===== TEXT SHOWN

I remember when Rick pronounced the Iraq War lost and a humiliation for America. So this sort of thing from him doesn't really surprise me. . . .The naysayers are always the least remembered voices when something succeeds or even when it fails. There's good reason for that. America just doesn't take kindly to losers, even if they turn out to have been on the right side of events.Very harsh. I hesitate to judge Rick as harshly as I would judge David Brooks or George Will if they wrote the same thing -- and perhaps I'm wrong to be more tolerant of bloggers than of Old Media pundits.
Friday, I had lunch with Tim Mooney of Save Our Secret Ballot and, in the course of discussing everyone's favorite CPAC '09 topic -- what's wrong with the GOP? -- discussed the problem of the polluted information stream.
Among the ill effects of liberal bias in the media is that much political "news" amounts to thinly disguised DNC talking-points. The conservative must learn to think critically about news and politics, to filter out that which is misleading, or else he will internalize the funhouse-mirror distortions of reality that define the liberal weltanschauung.
This, I said to Mr. Mooney, is one of the major problems of the Republican Party, that so many of its supporters have unwittingly accepted liberal beliefs as political truths. Therefore, when those who present themselves as conservatives parrot the liberal line, the damage they do is far worse than if the same statements were made by Harry Reid or Nancy Pelosi. Why? Because this "conservative" echo tends to act as a hardening catalyst for the conventional wisdom.
I have never forgiven David Brooks for "National Greatness." Brooks's argument, that "anti-government" conservatism is both wrong as policy and doomed as politics, had a demoralizing effect on the Republican Party. The elegance of Brooks's writing -- whatever your opinion of the man, the elegance of his prose style is beyond dispute -- was the spoonful of sugar to make that poisonous medicine go down. That was 12 years ago, and if the GOP now appears disastrously ill, Brooks and his erstwhile publishers at the Weekly Standard are heavily implicated in this perhaps fatal disease.

==========

## [PROBLEMS AND TASKS]
a - List every person the text on conservative commentary and the Republican Party names.
b - Extend the text on conservative commentary and the Republican Party from where it stops.
The listing has no connection to the text.

===== DATASET EXTRACT

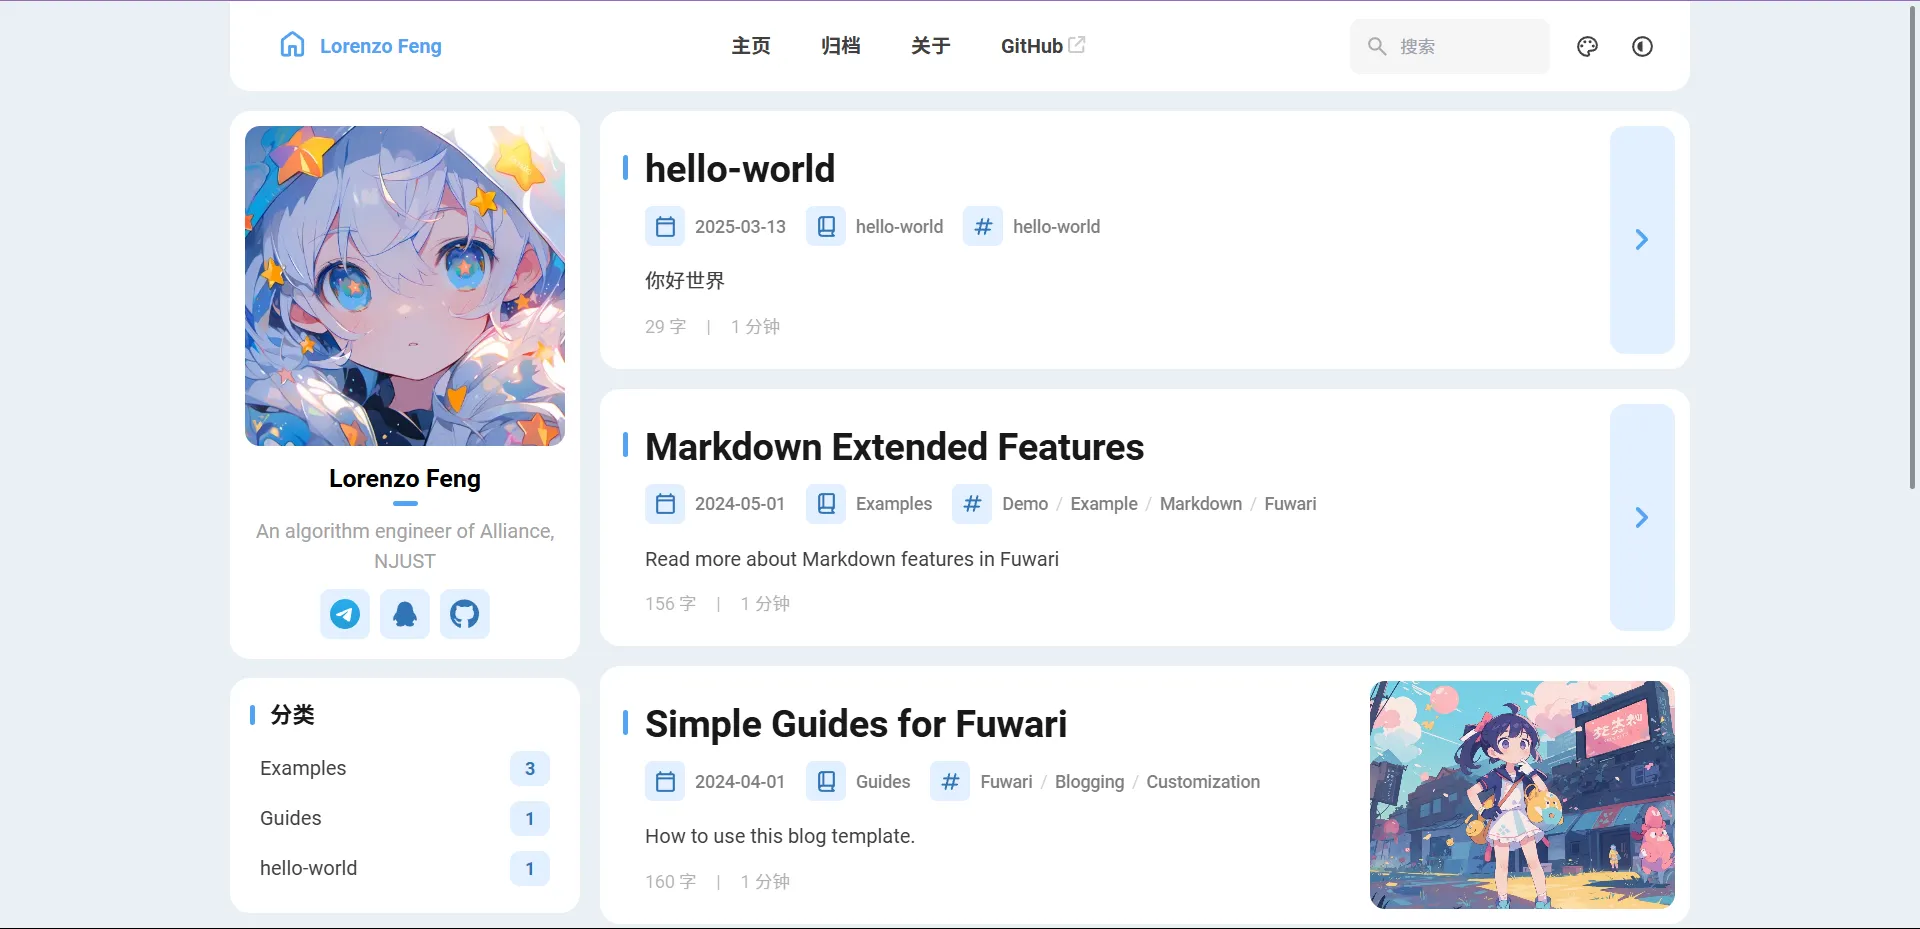
Task: Open the GitHub external link in navbar
Action: click(1042, 46)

==========

## [ANSWERS FOR EACH ITEM]
a - Rick, David Brooks, George Will, Tim Mooney, Harry Reid, Nancy Pelosi

b -
Rick Moran is not David Brooks. Moran's influence is sufficiently limited that he can be wrong without inflicting much damage. But in such a desperate political crisis as conservatives now face, they can ill afford to let off-key voices lead the chorus. Moran and others are free to quarrel with the "Tea Party" tactics of opposing Obamanomics, but small-d democratic considerations will relegate them to the role of dogs barking at the passing caravan.
"The opposition party must oppose," as Jennifer Rubin said. Since the Democratic majority is proposing a liberal economic monstrosity of epic scale, opposition ought to be easy. And just because it is so easy, conservatives should resist the temptation to be lazy or sloppy in tactics.
Constructive criticism of tactics is one thing; pronouncing the opposition as doomed from the outset is something else. Stephen Green is a good blog buddy (whom last I saw at 2 a.m. in the lobby of the Omni Shoreham), but when I heard Stephen arguing in essence that the GOP couldn't possibly make a dent in Democratic hegemony before 2014 -- hey, I called bullshit.
Friends don't let friends peddle defeatist bullshit. You cannot organize opposition unless you first believe that opposition can be effective and meaningful. Telling conservatives that there is no point deploying an ambush on the road to serfdom? That's defeatist bullshit. If Ho Chi Minh had thought that way, the French would still rule Indochina.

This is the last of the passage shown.